The farce of antitrust penalties in the financial sector

It has been on the news this week that the Hungarian competition authority (GVH) imposed a record fine on 11 banks that coordinated their actions to dissuade mortgage borrowers from participating in a scheme aimed at lowering the financial burden on home-owners with foreign-currency loans. Details of the case aside, this case made me realise just how farcical it is to impose these hefty fines in an industry, where governments find it acceptable that only gains are privatised and losses are socialised.

There are two key justifications of legal penalties: retribution and deterrence (rehabilitation and incapacitation are also often mentioned but more relevant to crimes committed by natural persons). This should not be any different for antitrust sanctions either. The financial sector however seems to be an exception. This is a sector, where, for some reason, Governments most readily bail out any market player in the first sign of self-inflicted insolvency. This seriously calls into question the honesty of antitrust sanctions (bar imprisonment) in this sector. As financial sector losses are distributed over the whole of the society, it is at least debatable that antitrust fines will have either a retribution or deterrent effect, and it is unlikely that policymakers are unaware of this travesty. The social loss-bearing nature of the industry seems to suggest that instead of pecuniary sanctions, imprisonment may be the only effective penalty in these cases.

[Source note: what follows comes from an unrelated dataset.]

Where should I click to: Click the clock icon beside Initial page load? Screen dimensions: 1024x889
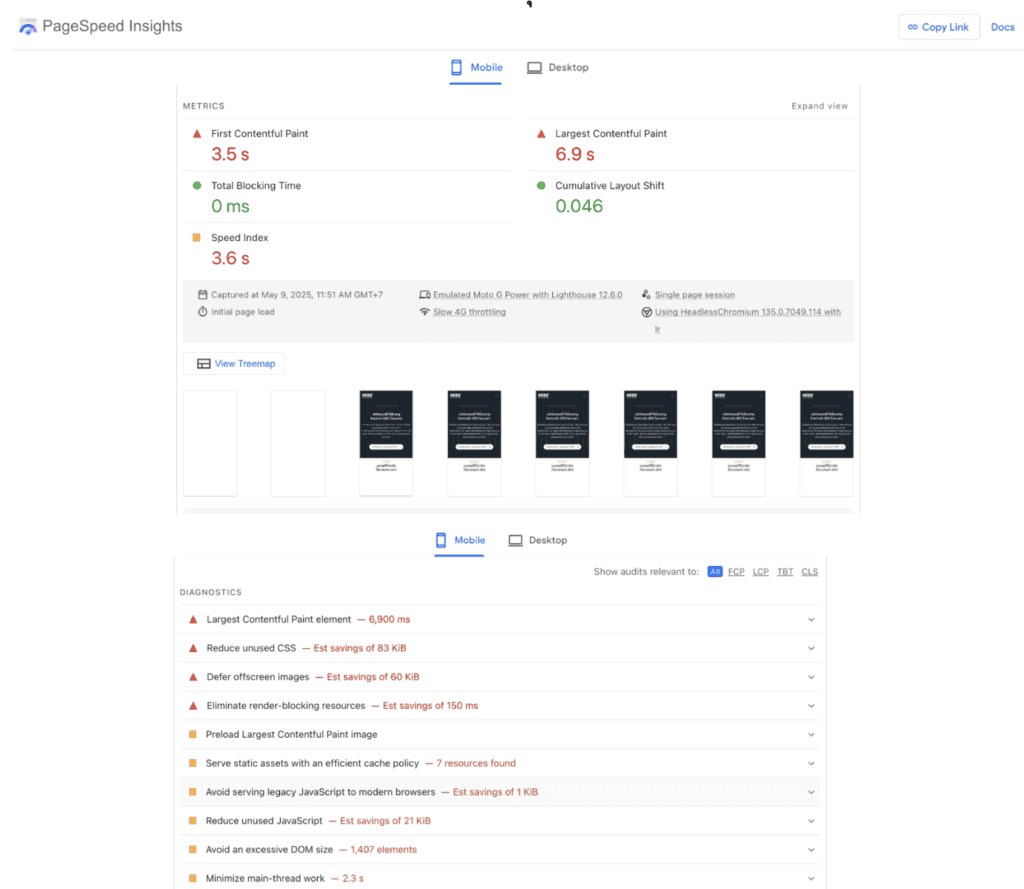202,310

As an illustration, I picked some of the members of the LIBOR cartel that have already agreed to pay some sort of antitrust fine/settlement for their involvement in the cartel. Purely for illustrational purposes I juxtaposed this with the bailout amount the same banks received in the course of 2008-09 (the banks listed are not randomly picked. Many of the cartel members decided to object the allegations or have not paid a fine/settlement yet).

Banks in LIBOR case

Antitrust fine or
settlement paid (billions)

Bailout (billions)

Barclays Bank plc 

$0.453

£11.6

JP Morgan Chase 

$13

$26.195

Rabobank 

$1.07

?

The Royal Bank of
Scotland Group 

£0.39

£37

UBS AG 

$1.5

$52

*             Deutsche Bank has admittedly already set aside EUR500M to cover fines related to the alleged manipulation of Libor.

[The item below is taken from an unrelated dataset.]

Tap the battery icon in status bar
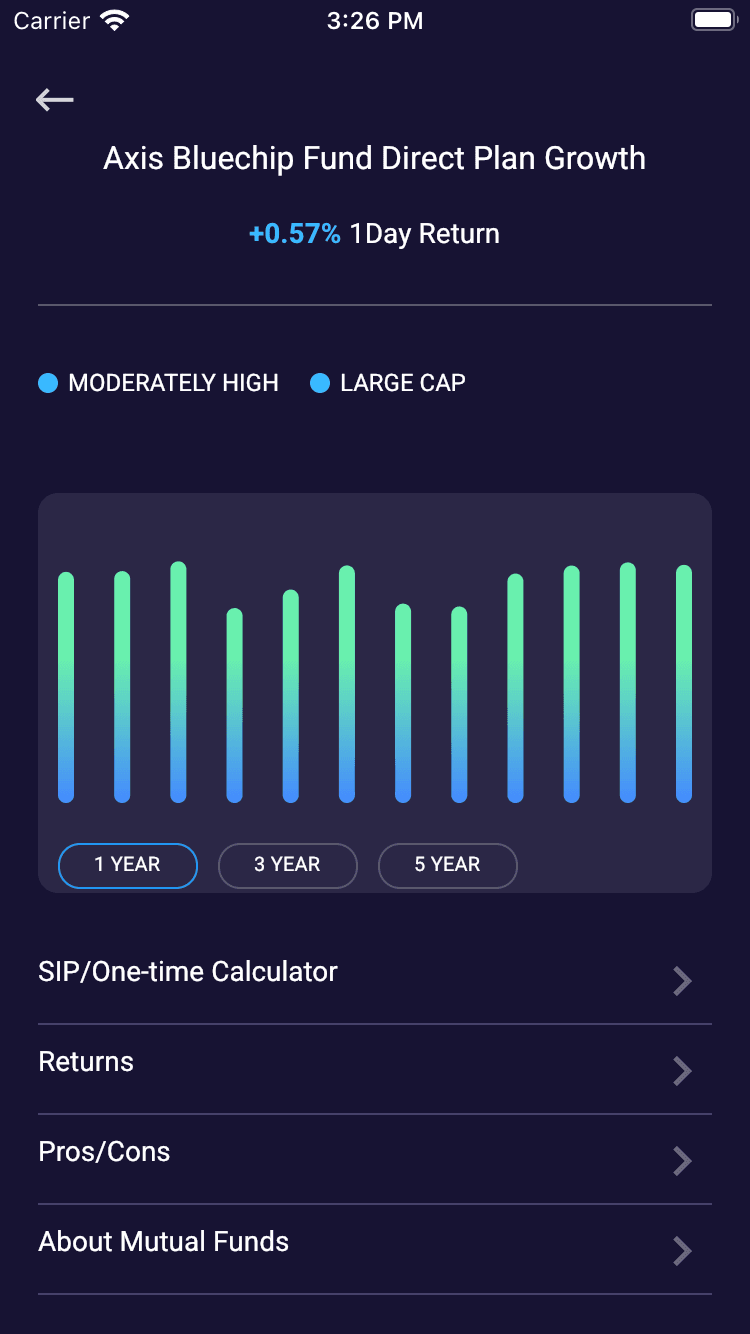 coord(713,20)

Anti-cartel enforcement is often hailed as the champion of antitrust, which leads to vast consumer benefits, resulting from both the cessation of the cartel and the deterrent effect. But do these alleged benefits net for the losses that are caused by the very existence of antitrust fines in industries, where with the assistance of governments firms eventually recoup these fines from the public?